**The problem:** Extract every line of the material below and reproduce it faithfully.

###

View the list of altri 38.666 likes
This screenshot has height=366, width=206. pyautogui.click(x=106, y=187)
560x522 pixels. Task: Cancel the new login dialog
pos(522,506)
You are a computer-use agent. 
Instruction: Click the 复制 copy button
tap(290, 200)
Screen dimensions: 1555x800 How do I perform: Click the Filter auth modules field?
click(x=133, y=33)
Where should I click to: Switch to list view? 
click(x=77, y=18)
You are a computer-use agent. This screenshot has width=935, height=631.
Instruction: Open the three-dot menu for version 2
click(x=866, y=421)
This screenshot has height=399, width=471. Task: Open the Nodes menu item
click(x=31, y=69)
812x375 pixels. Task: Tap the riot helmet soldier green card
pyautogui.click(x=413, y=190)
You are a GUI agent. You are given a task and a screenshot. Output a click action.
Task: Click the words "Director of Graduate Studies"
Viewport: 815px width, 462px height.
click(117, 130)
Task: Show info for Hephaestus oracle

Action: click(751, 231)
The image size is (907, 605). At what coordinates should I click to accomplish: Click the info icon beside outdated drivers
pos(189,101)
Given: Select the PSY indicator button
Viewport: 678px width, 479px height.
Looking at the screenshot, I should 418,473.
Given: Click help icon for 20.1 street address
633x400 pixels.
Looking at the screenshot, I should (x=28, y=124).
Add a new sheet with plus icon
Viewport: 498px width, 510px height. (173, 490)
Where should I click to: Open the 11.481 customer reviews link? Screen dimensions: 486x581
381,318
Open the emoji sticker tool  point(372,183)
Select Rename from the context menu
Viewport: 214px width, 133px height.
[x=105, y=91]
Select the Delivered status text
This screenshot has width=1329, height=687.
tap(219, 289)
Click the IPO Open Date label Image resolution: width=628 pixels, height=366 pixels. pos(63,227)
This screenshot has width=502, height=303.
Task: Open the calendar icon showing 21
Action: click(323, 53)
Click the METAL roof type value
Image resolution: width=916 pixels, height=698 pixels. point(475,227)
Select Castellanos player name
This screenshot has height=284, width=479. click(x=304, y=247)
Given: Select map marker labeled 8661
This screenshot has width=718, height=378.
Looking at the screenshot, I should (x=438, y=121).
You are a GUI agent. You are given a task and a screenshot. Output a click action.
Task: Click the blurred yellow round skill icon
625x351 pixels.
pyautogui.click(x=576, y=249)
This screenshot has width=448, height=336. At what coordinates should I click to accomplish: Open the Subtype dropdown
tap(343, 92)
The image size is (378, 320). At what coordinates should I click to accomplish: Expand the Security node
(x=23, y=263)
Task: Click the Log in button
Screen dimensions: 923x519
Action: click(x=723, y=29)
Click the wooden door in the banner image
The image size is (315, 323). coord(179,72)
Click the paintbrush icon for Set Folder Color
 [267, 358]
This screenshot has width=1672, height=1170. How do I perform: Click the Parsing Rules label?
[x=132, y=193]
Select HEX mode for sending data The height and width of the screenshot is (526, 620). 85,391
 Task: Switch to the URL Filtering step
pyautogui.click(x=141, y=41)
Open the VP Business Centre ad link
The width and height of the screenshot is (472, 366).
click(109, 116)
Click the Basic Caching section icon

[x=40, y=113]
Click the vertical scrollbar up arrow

###

**Result below:**
View the list of altri 38.666 likes
This screenshot has height=366, width=206. pyautogui.click(x=106, y=187)
560x522 pixels. Task: Cancel the new login dialog
pos(522,506)
You are a computer-use agent. 
Instruction: Click the 复制 copy button
tap(290, 200)
Screen dimensions: 1555x800 How do I perform: Click the Filter auth modules field?
click(x=133, y=33)
Where should I click to: Switch to list view? 
click(x=77, y=18)
You are a computer-use agent. This screenshot has width=935, height=631.
Instruction: Open the three-dot menu for version 2
click(x=866, y=421)
This screenshot has height=399, width=471. Task: Open the Nodes menu item
click(x=31, y=69)
812x375 pixels. Task: Tap the riot helmet soldier green card
pyautogui.click(x=413, y=190)
You are a GUI agent. You are given a task and a screenshot. Output a click action.
Task: Click the words "Director of Graduate Studies"
Viewport: 815px width, 462px height.
click(117, 130)
Task: Show info for Hephaestus oracle

Action: click(751, 231)
The image size is (907, 605). At what coordinates should I click to accomplish: Click the info icon beside outdated drivers
pos(189,101)
Given: Select the PSY indicator button
Viewport: 678px width, 479px height.
Looking at the screenshot, I should 418,473.
Given: Click help icon for 20.1 street address
633x400 pixels.
Looking at the screenshot, I should (x=28, y=124).
Add a new sheet with plus icon
Viewport: 498px width, 510px height. (173, 490)
Where should I click to: Open the 11.481 customer reviews link? Screen dimensions: 486x581
381,318
Open the emoji sticker tool  point(372,183)
Select Rename from the context menu
Viewport: 214px width, 133px height.
[x=105, y=91]
Select the Delivered status text
This screenshot has width=1329, height=687.
tap(219, 289)
Click the IPO Open Date label Image resolution: width=628 pixels, height=366 pixels. pos(63,227)
This screenshot has width=502, height=303.
Task: Open the calendar icon showing 21
Action: click(323, 53)
Click the METAL roof type value
Image resolution: width=916 pixels, height=698 pixels. point(475,227)
Select Castellanos player name
This screenshot has height=284, width=479. click(x=304, y=247)
Given: Select map marker labeled 8661
This screenshot has width=718, height=378.
Looking at the screenshot, I should (x=438, y=121).
You are a GUI agent. You are given a task and a screenshot. Output a click action.
Task: Click the blurred yellow round skill icon
625x351 pixels.
pyautogui.click(x=576, y=249)
This screenshot has width=448, height=336. At what coordinates should I click to accomplish: Open the Subtype dropdown
tap(343, 92)
The image size is (378, 320). At what coordinates should I click to accomplish: Expand the Security node
(x=23, y=263)
Task: Click the Log in button
Screen dimensions: 923x519
Action: click(x=723, y=29)
Click the wooden door in the banner image
The image size is (315, 323). coord(179,72)
Click the paintbrush icon for Set Folder Color
 [267, 358]
This screenshot has width=1672, height=1170. How do I perform: Click the Parsing Rules label?
[x=132, y=193]
Select HEX mode for sending data The height and width of the screenshot is (526, 620). 85,391
 Task: Switch to the URL Filtering step
pyautogui.click(x=141, y=41)
Open the VP Business Centre ad link
The width and height of the screenshot is (472, 366).
click(109, 116)
Click the Basic Caching section icon

[x=40, y=113]
Click the vertical scrollbar up arrow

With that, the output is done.